Negotiations between SAG and the Alliance of Motion Picture and Television Producers (AMPTP), which represents major movie studios and television networks, had been expected to resume earlier this month, but were put on hold when SAG’s president legally challenged the ouster of the union’s chief negotiator.

SAG President Alan Rosenberg went to court in hopes of overturning the reconstitute union board’s decision to oust SAG executive director and chief negotiator Doug Allen, claiming that Allen’s ouster violated California’s corporate code and should be nullified.

But a Los Angeles Superior Court judge disagreed, ruling that the board was ‘permitted to do exactly what they did.’

The SAG contract covering motion picture and television production expired June 30 last year.
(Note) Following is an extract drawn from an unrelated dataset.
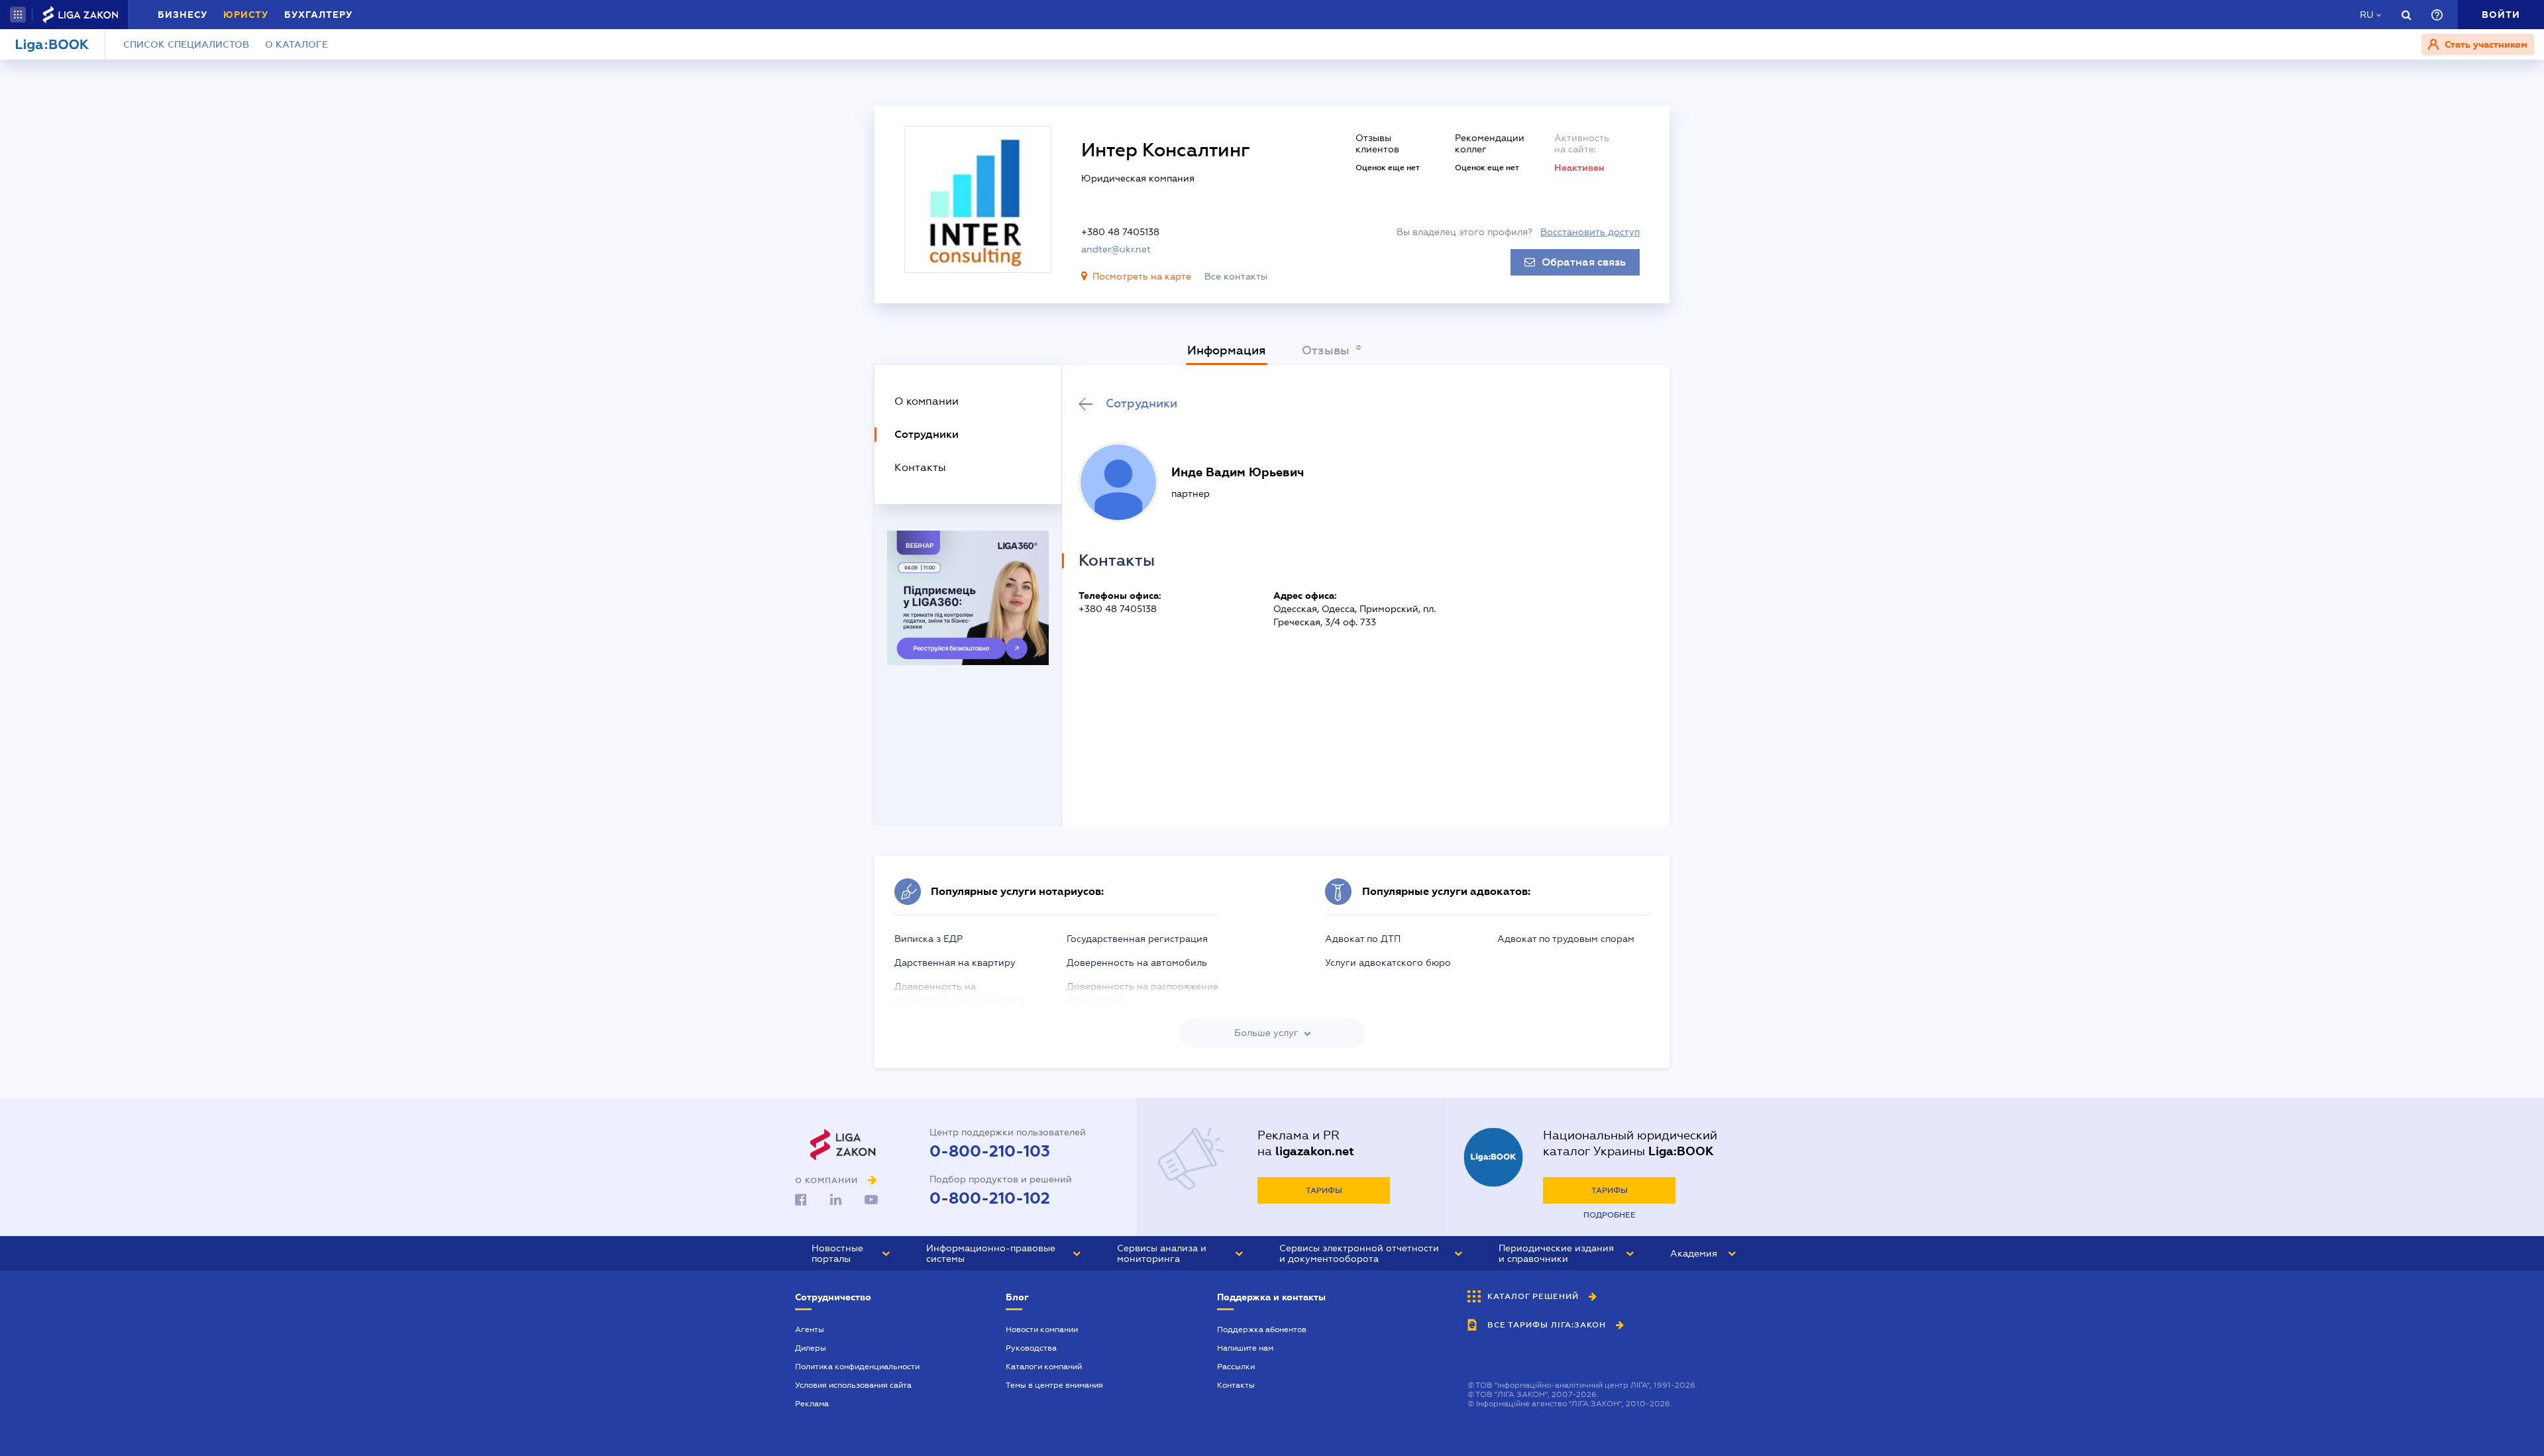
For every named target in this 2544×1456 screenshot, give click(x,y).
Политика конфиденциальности (857, 1366)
Contract talks deadlocked when SAG demanded better terms than other entertainment industry unions, including unions of writers and directors, received.

It was reported that the main sticking points during the negotiations have been the amount of pay for programming shown over the Internet and DVD sales.

With contract talks stalled, some SAG leaders pushed for the union to hold a strike-authorization vote from its members on January 2, but it was postponed amid growing dissension within the union, leading to fears that the vote would fall short of the required 75 percent yes vote.